◆ Task prompt:
Pictures excluded, please transcribe exactly the lines from the one with "Like the tweet showing 109 likes" through the end of the records below, and nothing more.

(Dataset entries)
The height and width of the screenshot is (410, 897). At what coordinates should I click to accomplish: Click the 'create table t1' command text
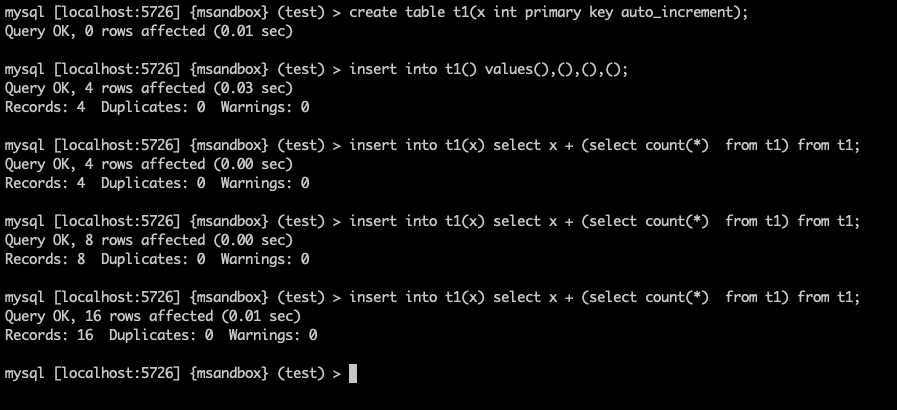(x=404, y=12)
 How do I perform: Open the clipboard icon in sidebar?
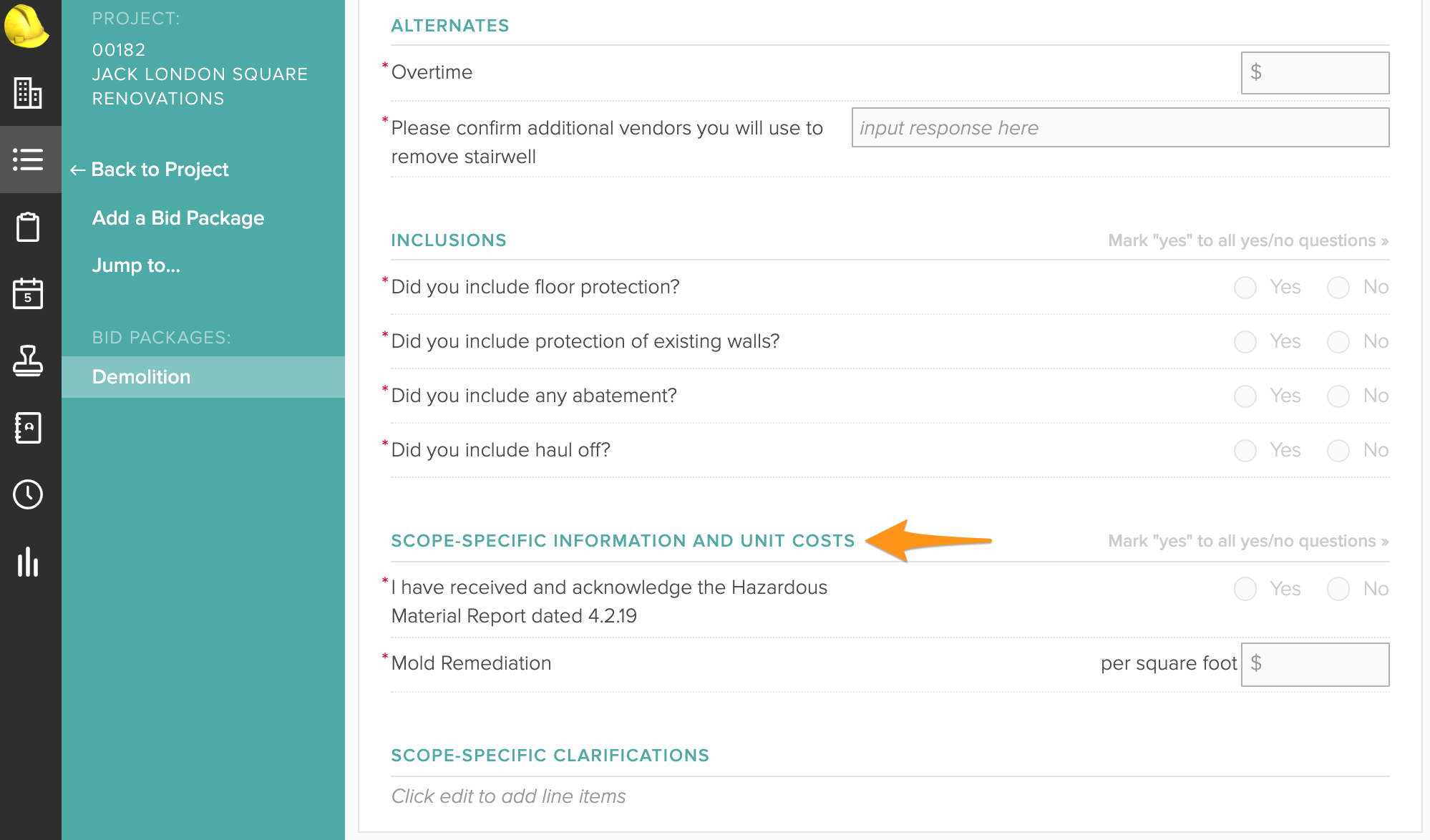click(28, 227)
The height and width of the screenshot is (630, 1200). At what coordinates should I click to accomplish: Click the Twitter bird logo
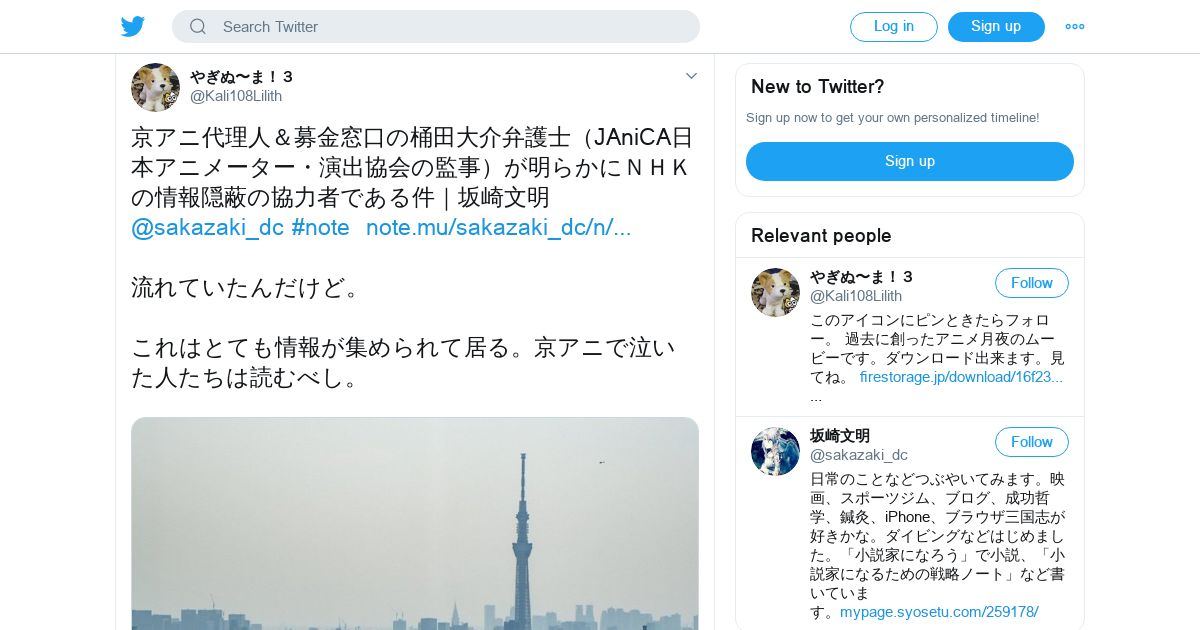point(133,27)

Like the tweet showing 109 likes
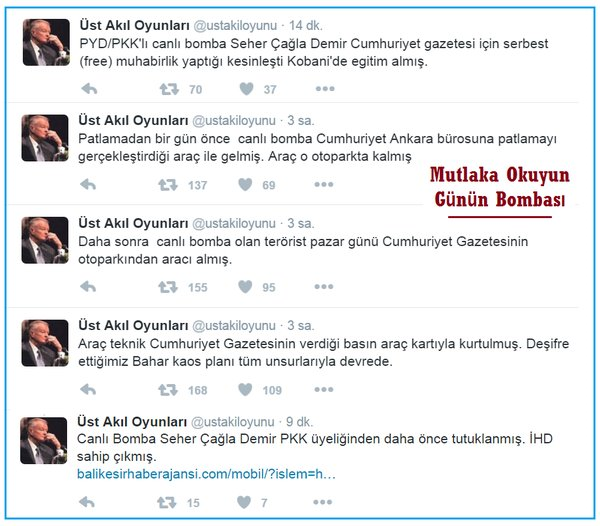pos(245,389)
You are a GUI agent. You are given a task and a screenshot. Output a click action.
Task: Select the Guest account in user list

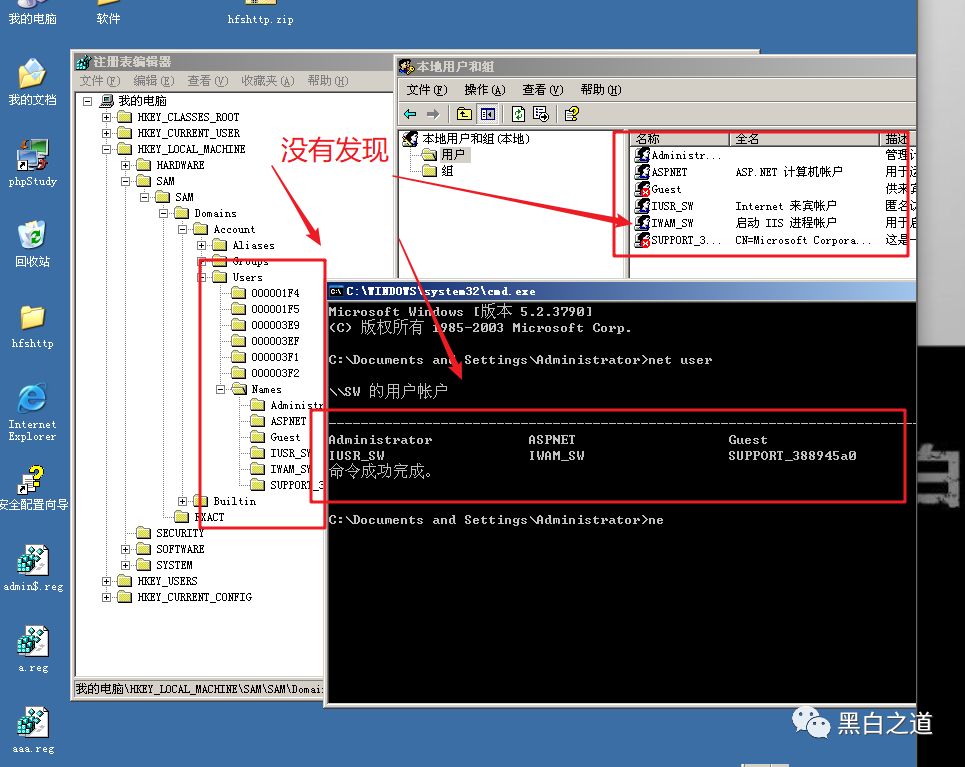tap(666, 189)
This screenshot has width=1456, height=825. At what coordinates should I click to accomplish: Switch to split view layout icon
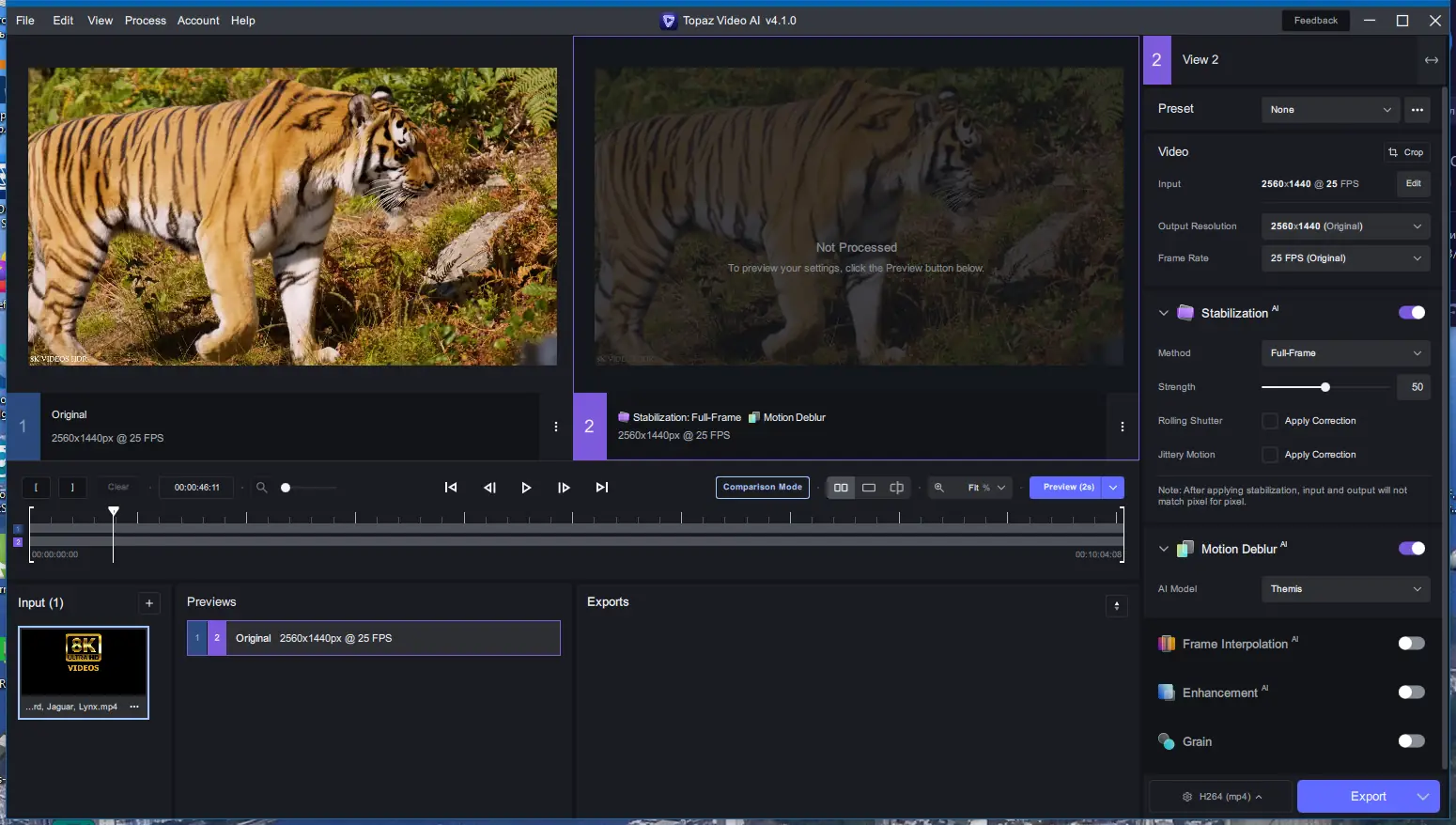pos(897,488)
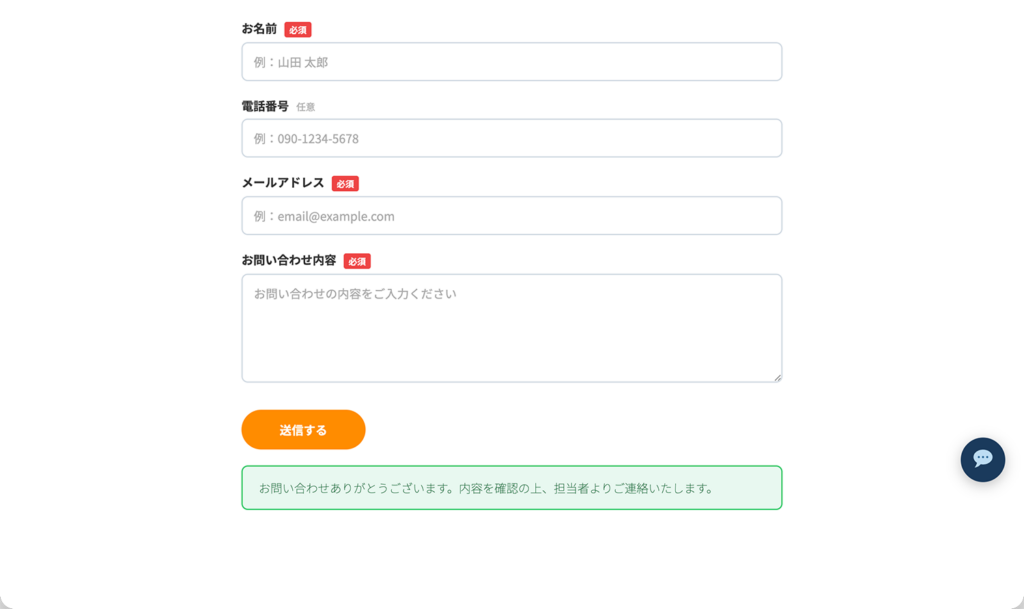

◆ Result of the task:
Like the tweet showing 109 likes
pos(245,389)
You are a GUI agent. You are given a task and a screenshot. Output a click action.
Task: Select the Guest account in user list

tap(666, 189)
This screenshot has width=1456, height=825. At what coordinates should I click to accomplish: Switch to split view layout icon
pos(897,488)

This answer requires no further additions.